The one time he confessed he had been working on “speedrun[ning] the theory-practice gap” and creating a target product with practical applicability, it failed. Two years prior, he had written “Note that “theory progressing faster than expected, practice slower” is a potential red flag for theory coming decoupled from reality, though in this case the difference from expectations is small enough that I’m not too worried. Yet.” But he didn’t seem all that worried now either.
Here, you’ve gotten too hyperbolic about what I said. When I say “experiments”, I don’t mean “any contact with reality”. And when I said “what I’m doing”, I didn’t mean “anything I will ever do”. Some people I talk to seem to think it’s weird that I never run PyTorch, and that’s the kind of thing where I can’t think of how it would be relevant to what I’m currently doing.
When trying to formulate conjectures, I am constantly fretting about whether various assumptions match reality well enough. And when I do have a theory that is at the point where it’s making strong claims, I will start to work out concrete ways to apply it.

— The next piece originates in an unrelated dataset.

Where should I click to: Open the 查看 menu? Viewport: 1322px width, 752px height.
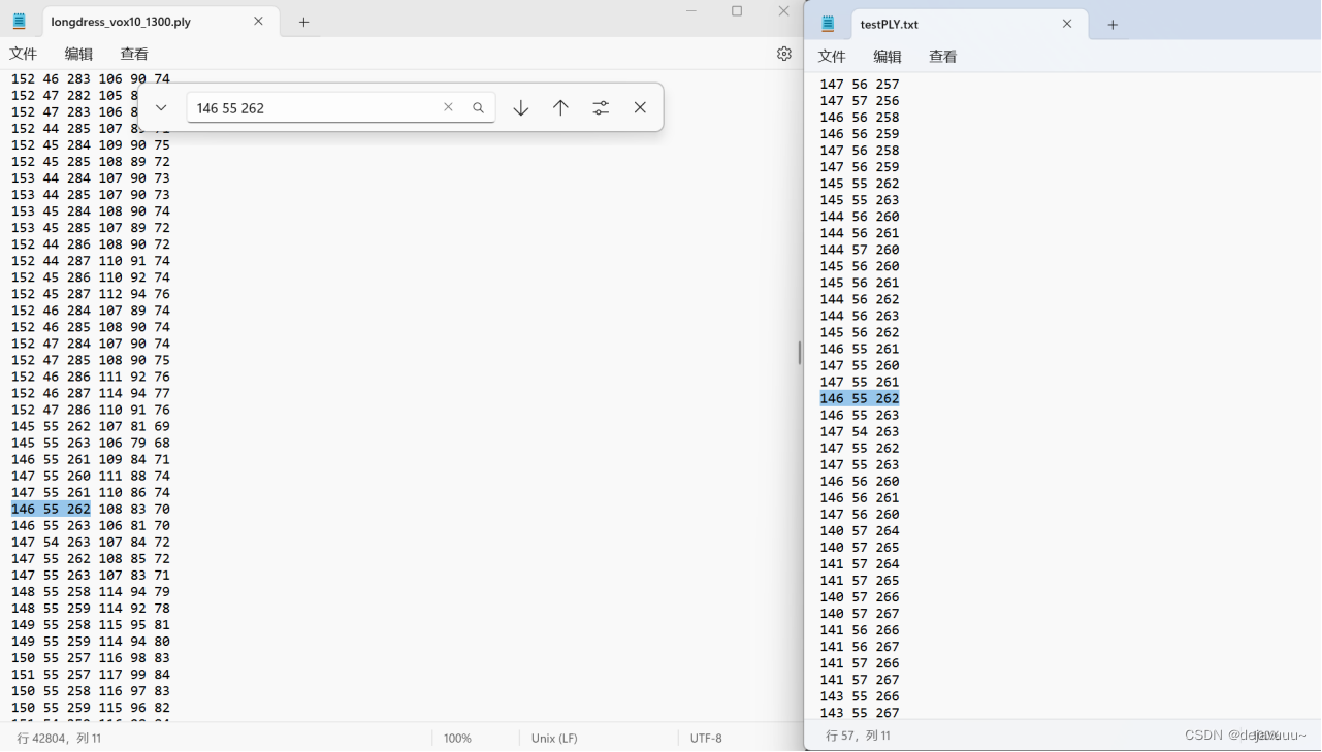pos(134,54)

But I don’t even have one yet, so there’s not really anything to check. I’m not sure how long people are expecting this to take, and this difference in expectation might be one of the implicit things driving the confusion. As many theorems there are that end up in the dustbin, there is even more pre-theorem work that end up in the dustbin. I’ve been at this for three and change years, and I would not be surprised if it takes a few more years. But the entire point is to apply it, so I can certainly imagine conditions under which we end up finding out whether the theory applies to reality.